The first in the cycle, the “Hammerklavier,” was given as “No.29 in Bb Opus 106.” (The first half of the box set roughly followed in this vein.) The last in the cycle, the jazzy no. 32, was tagged “No. 32 in C Minor, Op.111.” The space between “No.” and the number mysteriously slid over to separate the “Opus” from its number, the comma evaporated entirely, and “Opus” truncated itself to “Op.”
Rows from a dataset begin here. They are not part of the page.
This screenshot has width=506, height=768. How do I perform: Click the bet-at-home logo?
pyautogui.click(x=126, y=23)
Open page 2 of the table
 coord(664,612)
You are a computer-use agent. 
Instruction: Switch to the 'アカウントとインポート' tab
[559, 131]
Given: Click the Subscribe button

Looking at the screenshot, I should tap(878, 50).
The strangest thing was watching Hal try to decide whether to use “Bb” or “B flat.” In fact, the “Moonlight” sonata suffered from this bizarre splinching:
TIT2=Sonata No. 14 in C Sharp Minor, Op.27 No.2 ‘Moonlight’: I. Adagio sostenuto
TIT2=Sonata No.14 in C# minor Opus 27 No.2 “Moonlight”: II. Allegretto
TIT2=Sonata No.14 in C# minor Opus 27 No.2 “Moonlight”: III. Presto agitato
and the remaining actually followed in the explicit “flat / sharp” manner.
The “Moonlight” editorial actually floats up another breakage: I consider single quotes sacred, so I avoid their use unless I want something written verbatim for bash. The split between double-quoted subtitles (“Hammerklavier”) and single-quoted ones (‘Pathetique’) was again roughly split half-and-half, former and latter halves.
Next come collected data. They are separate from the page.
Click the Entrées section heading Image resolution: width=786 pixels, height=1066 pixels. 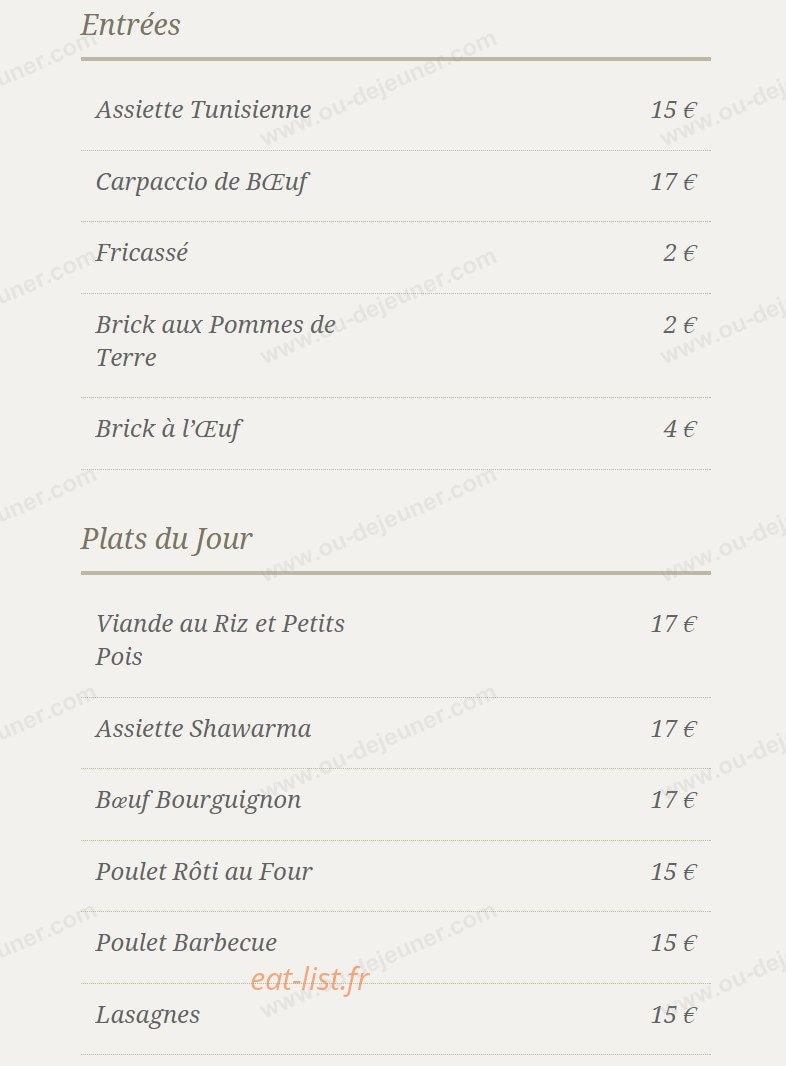pyautogui.click(x=131, y=25)
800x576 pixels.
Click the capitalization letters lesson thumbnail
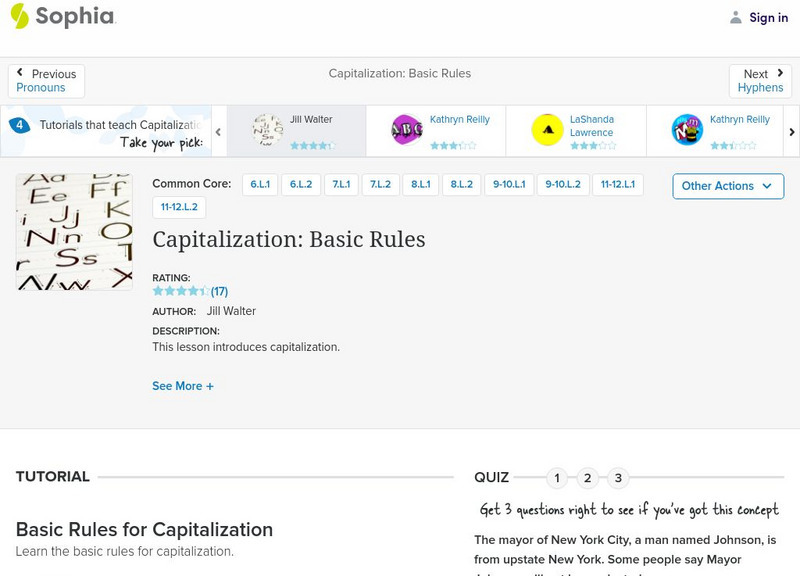click(x=74, y=232)
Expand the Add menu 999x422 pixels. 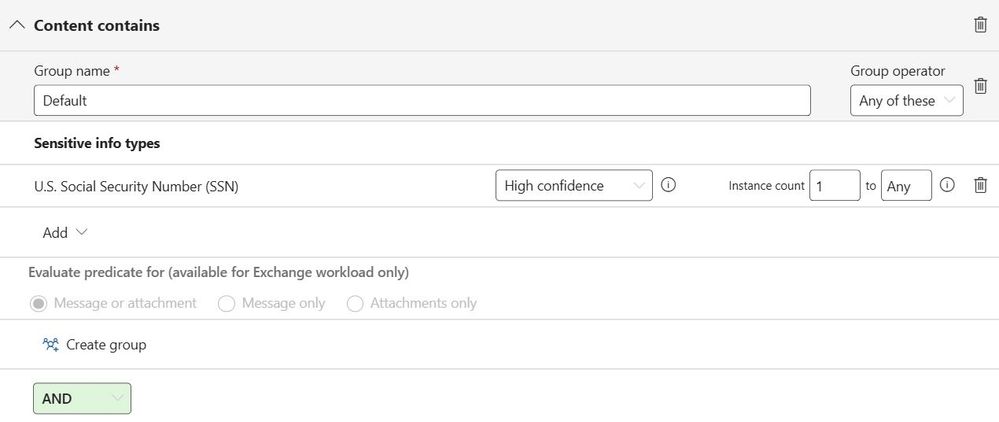coord(65,233)
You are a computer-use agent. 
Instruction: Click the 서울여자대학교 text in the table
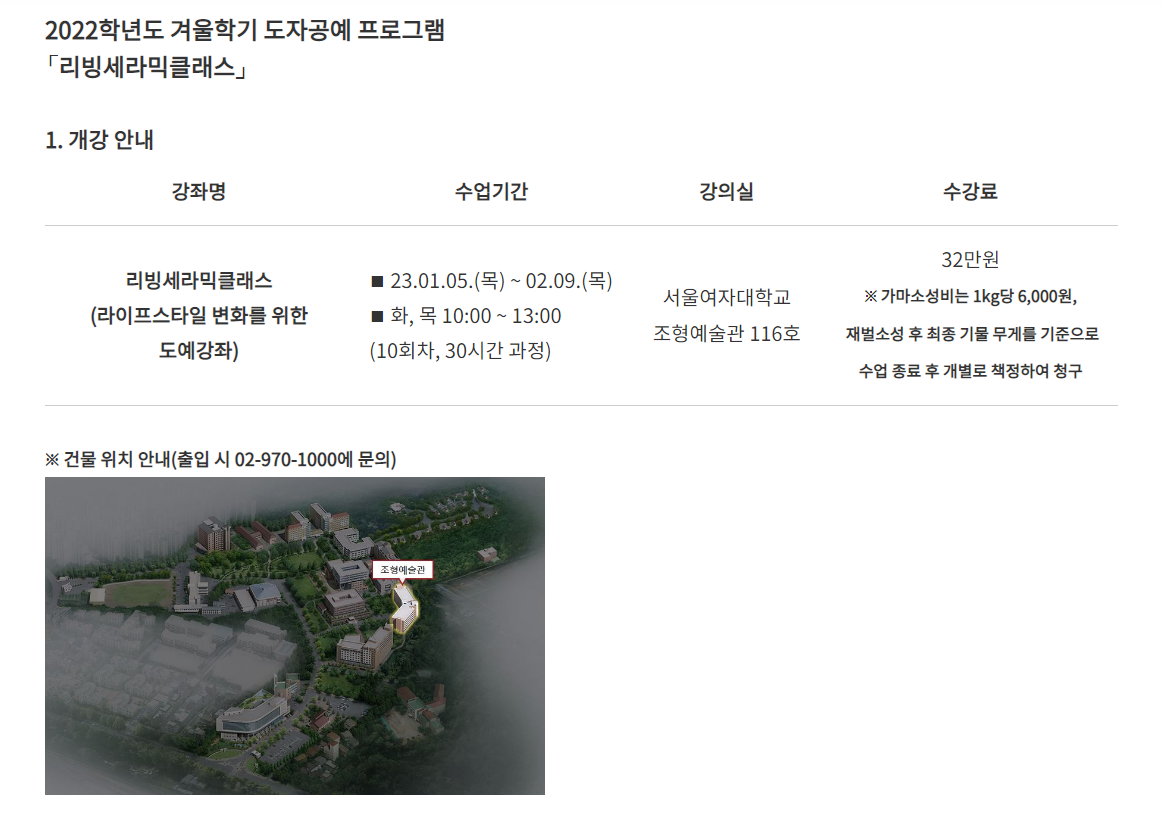(727, 298)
Hal induced a rather special seizure in the “Waldstein:”
TIT2=Sonata No.21 in C Opus 53 “Waldstein”: I. Allegro con brio
TIT2=Sonata No.21 in C Opus 53 “Waldstein”: II. Introduzione: Adagio molto
TIT2=Piano Sonata No.21 in C Major, Op. 53 ‘Waldstein’: III. Rondo: Allegretto moderato – Prestissimo
The third movement was alone in the 98 pieces to have the “major” modifier stated explicitly, while the other 97 followed the “C [full stop] <-> A minor” convention.
“Jelly babies to manual”
The corner cases of the “Moonlight” and “Waldstein” were tweaked manually – there was no sense in writing generalized procedures to fix these singleton problems. The rest was justifiably automated.
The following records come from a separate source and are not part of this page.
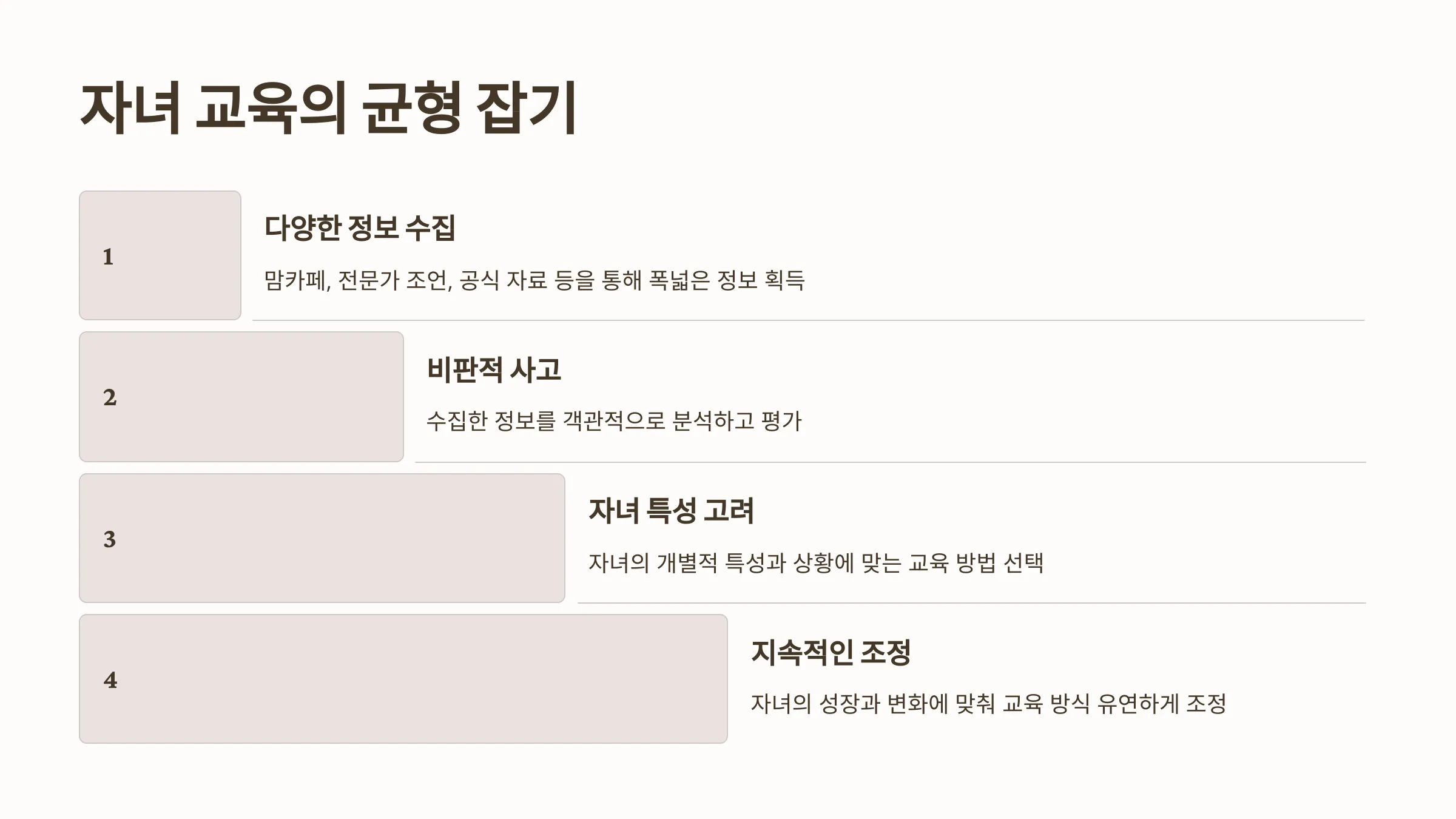Select the heading 다양한 정보 수집

click(x=360, y=228)
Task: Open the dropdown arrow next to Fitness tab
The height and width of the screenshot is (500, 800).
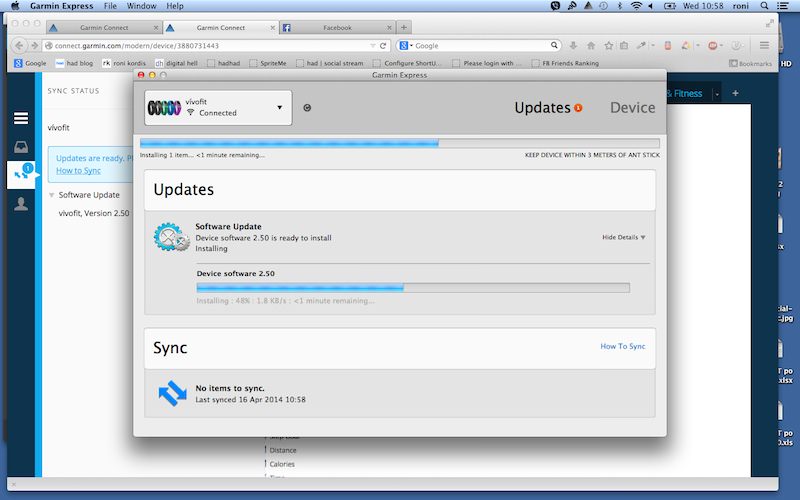Action: tap(716, 94)
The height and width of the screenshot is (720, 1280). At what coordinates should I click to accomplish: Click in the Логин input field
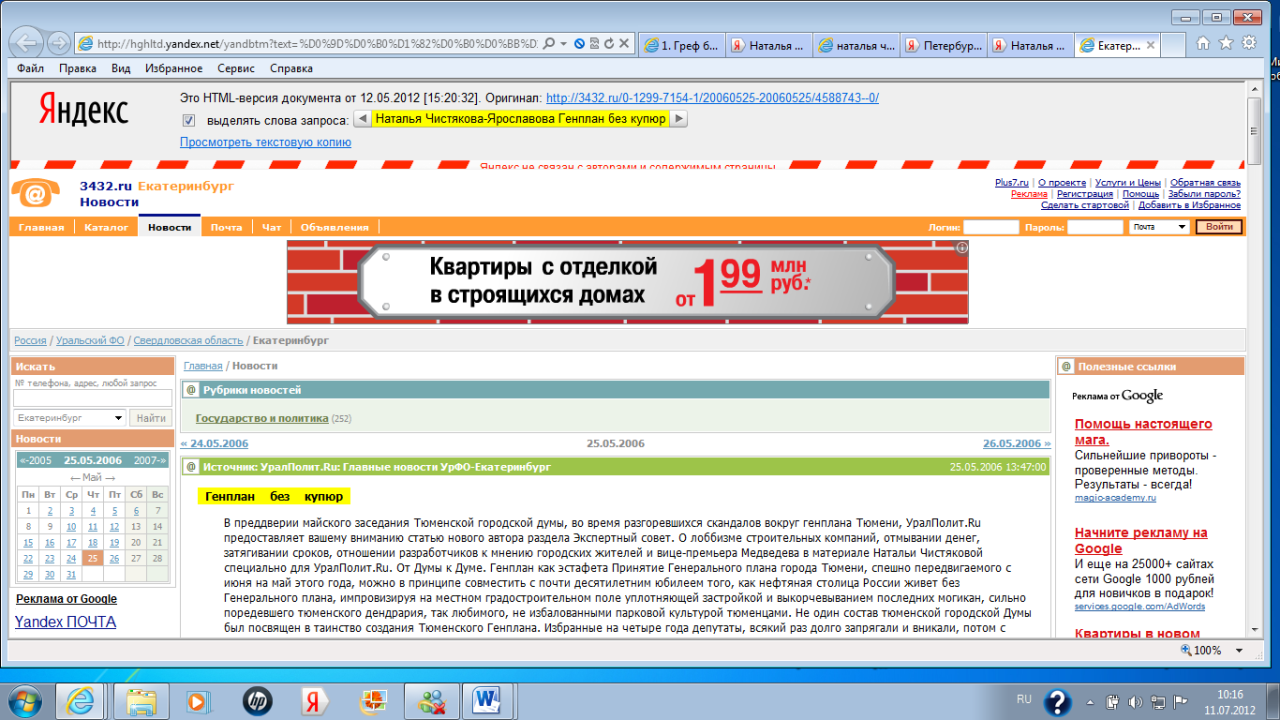990,227
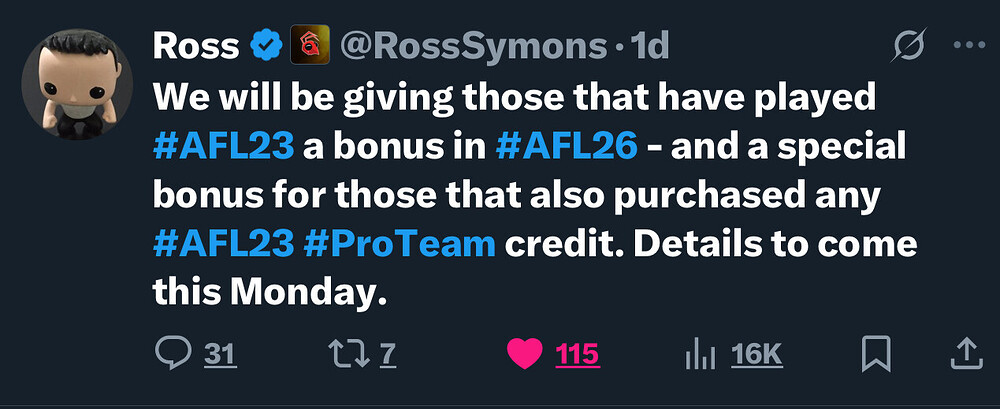
Task: Click the red affiliate badge next to Ross
Action: tap(310, 45)
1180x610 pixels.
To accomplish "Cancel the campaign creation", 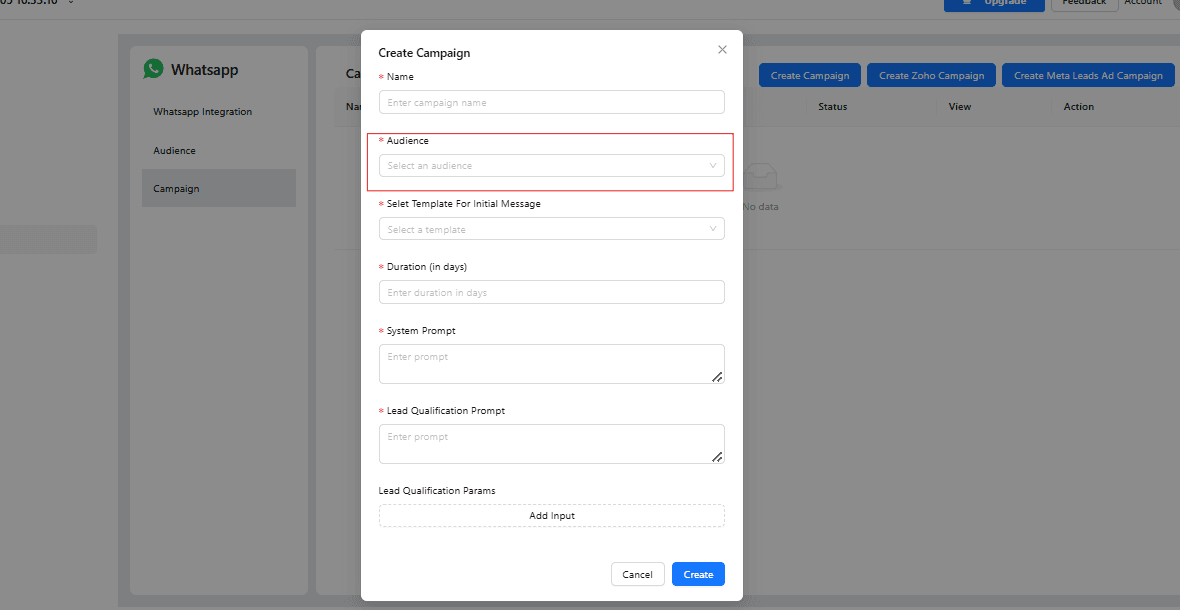I will [x=637, y=574].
All solutions provided in vim.
“Bb -> B flat” was easy:
:%s/ \([A-G]\)b / \1 Flat /g
Spacing issues are hardly worth mentioning:
:%s/ No. / No./
:%s/ Opus / Op./
Single-to-double quotes was a little tricky. Single-quoted subtitles should be changed to double-quoted ones, but single quotes afterward (“L’absence”) should be left alone:
:%s/ ‘\([^’]\+\)’/ “\1″/
As it turns out this consideration was stupid on my part – I should have gone straight for
and manually rolled back exceptions, because “Les Adieux” was the only title to actually feature a dangling single quote outside of its subtitle.
Tagging it all together
The single non-baby step was actually writing the tags back to the files. I tore all the current ID3 tags out and cobbled up a bash script, titled “ontrol.sh.” It should mostly be self-explanatory, save the lonely sed usage (to trim some trailing whitespace on the track numbers). The disc subtitles were lifted from thumbing through the individual album (HJ also released all the sonatas across four double-decker sets) covers on AllMusic.
I’m happy to say that I didn’t go the way of Hal on a bash script this elementary – with very few tweaks the whole thing ran fairly beautifully and produced the results I desired. Notice I entirely left out album, artist, and composer tags – I assumed the per-file overhead was not so high to dominate the operation, so I thought it prudent to restrict the script’s operation to only the things that I couldn’t do immediately through Ex Falso (and it does just fine in applying a single constant tag to a lot of files).
The final result is a far cry from Hal’s horrible hodgepodge that I can listen to without much guilt.